Mike Stevens | Mar 4, 2009

While Ford Motor Company has opted to take the high road and avoid seeking government aid on the path to profitability, the immediate future is looking grim. The company today announced a 46% drop in US sales for February.

Ford is the first company to report its sales figures for February, and the numbers from its fellow American manufacturers are not expected to look any better.

It seems that despite the US government’s efforts with bailout loans and stimulus plans, little has been achieved – understandably – in convincing Americans to part with their money on brand new cars during the economic downturn.
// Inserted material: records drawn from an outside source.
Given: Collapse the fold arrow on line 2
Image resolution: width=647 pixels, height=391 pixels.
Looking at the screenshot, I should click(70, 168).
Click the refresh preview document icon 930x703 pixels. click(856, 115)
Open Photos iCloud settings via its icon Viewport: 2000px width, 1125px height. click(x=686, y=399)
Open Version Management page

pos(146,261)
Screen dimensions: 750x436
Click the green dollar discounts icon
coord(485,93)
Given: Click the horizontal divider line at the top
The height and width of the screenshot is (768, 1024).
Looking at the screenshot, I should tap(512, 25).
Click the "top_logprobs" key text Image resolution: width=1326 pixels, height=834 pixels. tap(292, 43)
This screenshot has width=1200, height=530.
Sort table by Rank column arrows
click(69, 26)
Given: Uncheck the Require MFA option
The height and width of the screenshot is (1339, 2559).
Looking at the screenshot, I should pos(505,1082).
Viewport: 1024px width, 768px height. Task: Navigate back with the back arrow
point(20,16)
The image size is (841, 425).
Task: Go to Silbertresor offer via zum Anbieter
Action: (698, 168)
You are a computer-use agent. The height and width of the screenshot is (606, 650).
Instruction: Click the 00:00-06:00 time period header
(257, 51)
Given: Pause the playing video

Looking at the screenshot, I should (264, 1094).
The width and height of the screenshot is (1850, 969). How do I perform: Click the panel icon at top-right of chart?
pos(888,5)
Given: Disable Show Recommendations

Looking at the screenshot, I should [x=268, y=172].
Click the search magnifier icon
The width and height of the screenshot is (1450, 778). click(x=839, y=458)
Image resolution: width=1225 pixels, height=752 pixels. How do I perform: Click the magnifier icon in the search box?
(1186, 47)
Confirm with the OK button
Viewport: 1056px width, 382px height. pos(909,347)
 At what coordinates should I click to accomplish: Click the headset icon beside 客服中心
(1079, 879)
New fears emerged today however with news that even Toyota – now the world’s largest automaker after surpassing GM in 2008 – is seeking a loan from the Japanese government.


Japanese media outlets are reporting that Toyota has applied for a ¥200b (AUD$3.18b, USD$2.03b) loan.

Toyota said that no details have been decided, however the company is expected to report its first annual loss since 1950, this year.

Toyota’s loan application does not mean that the business is in trouble though.

"Toyota is not in danger. It's out to get the lowest price for funding that the strength of its credit can get," Yasuaki Iwamoto, an analyst at Okasan Securities, told Reuters news agency.

"On the balance sheet, it doesn't matter if the funds are private or public."


Nissan is also understood to be considering government aid, though the company is remaining tight-lipped on its intentions for now.

The Japanese automaker – of which Renault owns 44.4% – has forecast a ¥265b loss for the fiscal year through March.